Teaching should help students find meaning in an age of information overload: Chan Chun Sing
SINGAPORE – Today’s teaching must go beyond imparting knowledge to help students find meaning in an information-laden world, Education Minister Chan Chun Sing said on Monday (May 30th) .
It should also be about finding solutions to future challenges and preparing for the needs of tomorrow, he said, addressing some 700 researchers and educators attending a hybrid conference held by the National Institute of Education. (NIE).
These and other changes in educational practice are expected to occur in the coming years, he said, to expand the impact teachers have and prepare Singaporeans for an increasingly connected but fragmented world.
“If we do it right, we will take another important step towards the next stage of learning and teaching in our schools so that we can better optimize the human potential we have in our country,” he added.
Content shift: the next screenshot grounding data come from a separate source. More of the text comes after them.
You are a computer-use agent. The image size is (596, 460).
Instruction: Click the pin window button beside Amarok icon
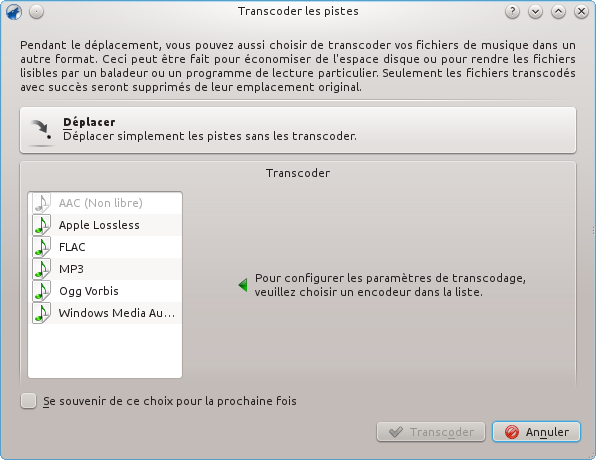(36, 12)
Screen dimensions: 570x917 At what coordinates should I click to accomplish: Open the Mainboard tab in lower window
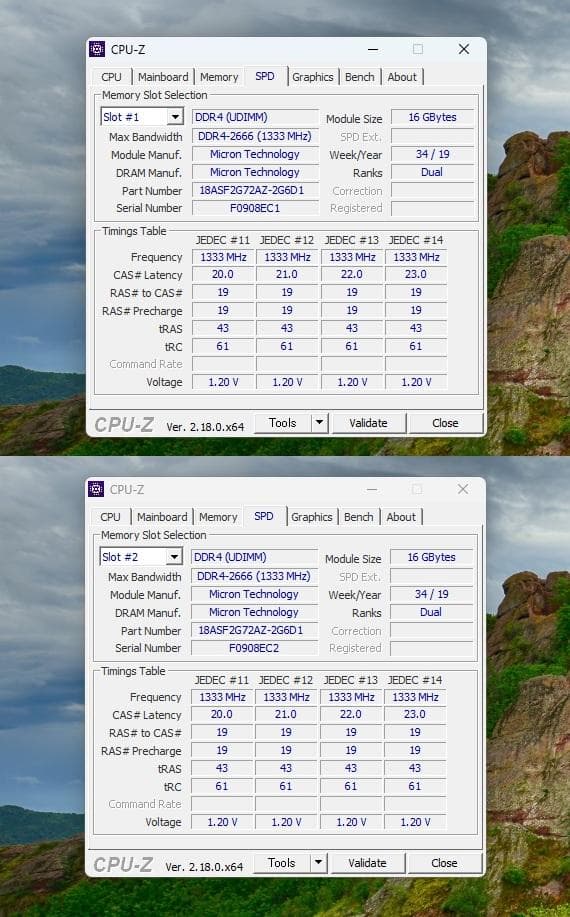[x=162, y=517]
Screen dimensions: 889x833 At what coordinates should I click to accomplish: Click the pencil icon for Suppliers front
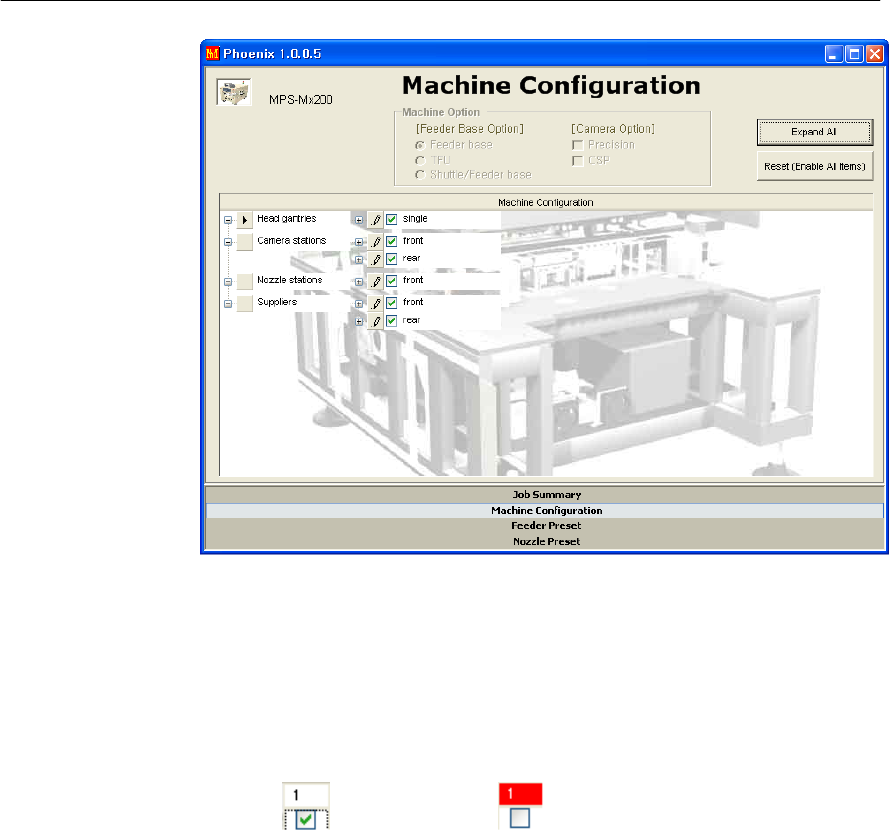(376, 302)
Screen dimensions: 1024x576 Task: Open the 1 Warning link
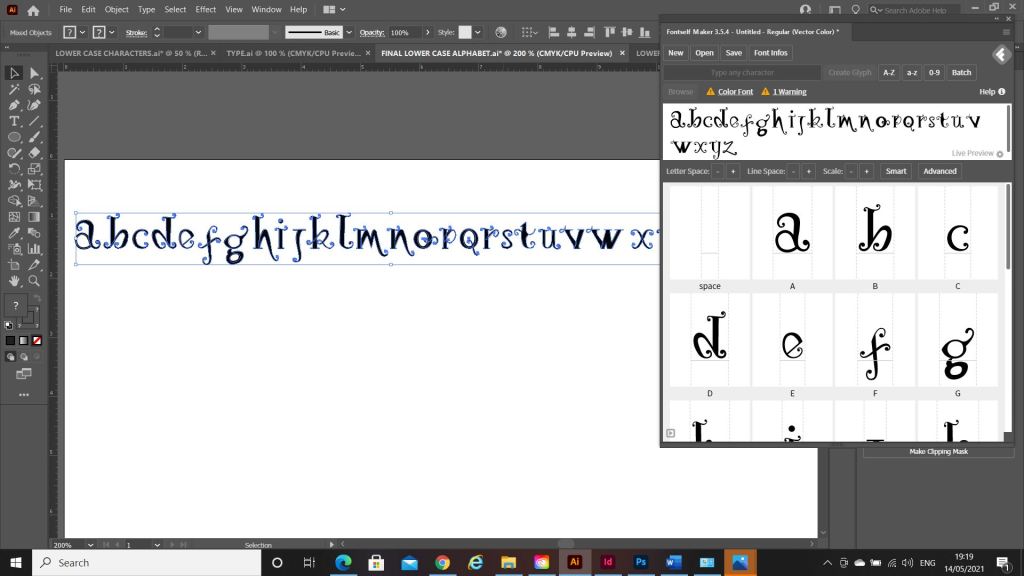point(789,92)
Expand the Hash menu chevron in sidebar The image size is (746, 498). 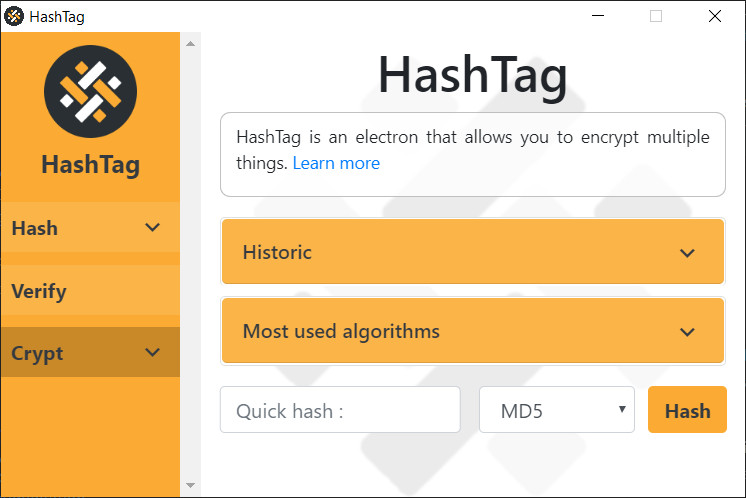point(152,227)
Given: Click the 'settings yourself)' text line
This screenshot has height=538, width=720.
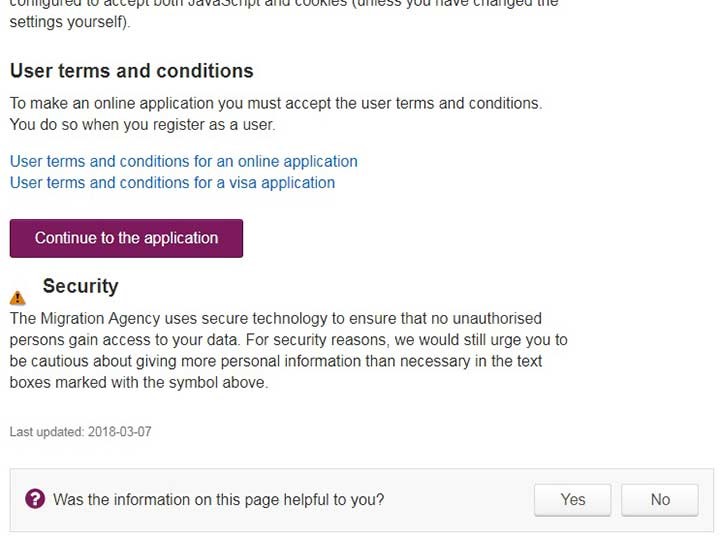Looking at the screenshot, I should (70, 22).
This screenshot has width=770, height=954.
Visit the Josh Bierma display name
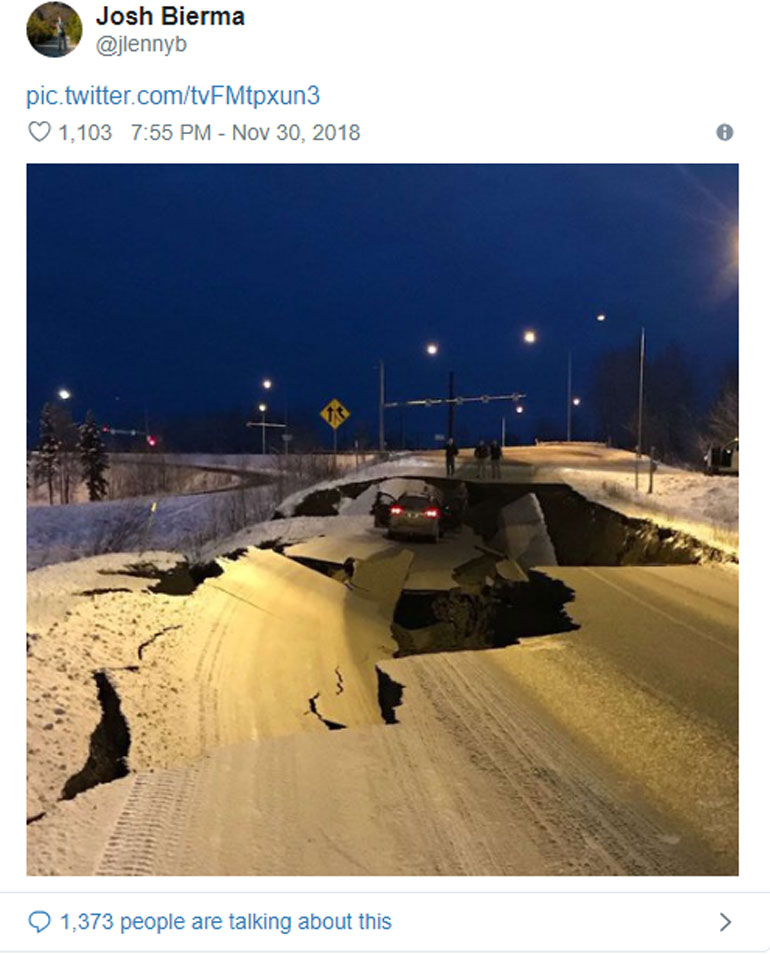[170, 16]

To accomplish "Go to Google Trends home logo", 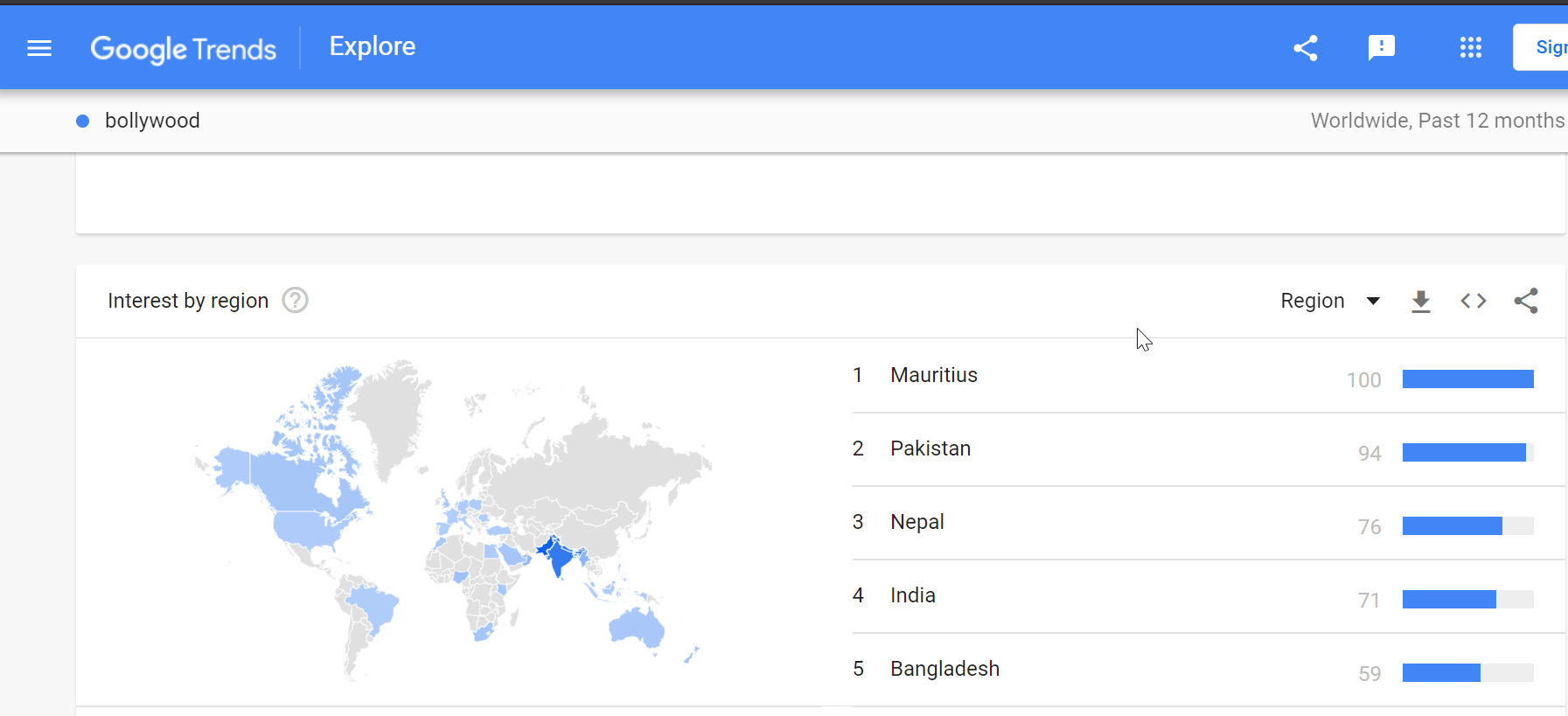I will [x=184, y=49].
Speaking at the International Pedagogy Redesign Conference, which focused on outlining new ways of teaching and learning, Mr Chan said: “We need to help our learners make sense and make decisions based on our values. From information overload, we need to learn to distill and learn, listen for real knowledge and wisdom to emerge.
“We need to help our students acquire critical thinking skills, verify information, and appreciate different perspectives, so that they can come to their own deeper understanding of a problem.”
He added: “Rather than focusing on developing the optimal curriculum, curriculum and system, teaching must increasingly provide a variety of models and methods to meet the diverse learning needs of our students. “.
While educating people in the most efficient way possible was Singapore’s priority in the 1950s and 1960s, the country now has a range of school models, from specialist schools to independent schools, he said. than the complete grouping based on subjects and a variety of postsecondary pathways. provide greater flexibility.
There is also a need to focus more and more on learning anywhere, not just in the classroom, Chan said. This could be through home learning or using artificial intelligence-driven learning tools that personalize learning for students and provide immediate feedback.
“As we develop the skills of our students, we are also developing the competence of teachers in e-pedagogy through professional development resources and e-learning modules,” he said.
“We are also increasing our experience in adult learning and developing resources for on-the-job learning.”
Another way to adapt and implement best teaching practices more quickly is to share resources between educators and institutions, Chan said.
To this end, the Singapore Community of Learning Designers, which was created by the Education Technology Division of the Ministry of Education in 2017, consists of more than 20,000 educators who share lesson ideas and help each other solve technical problems.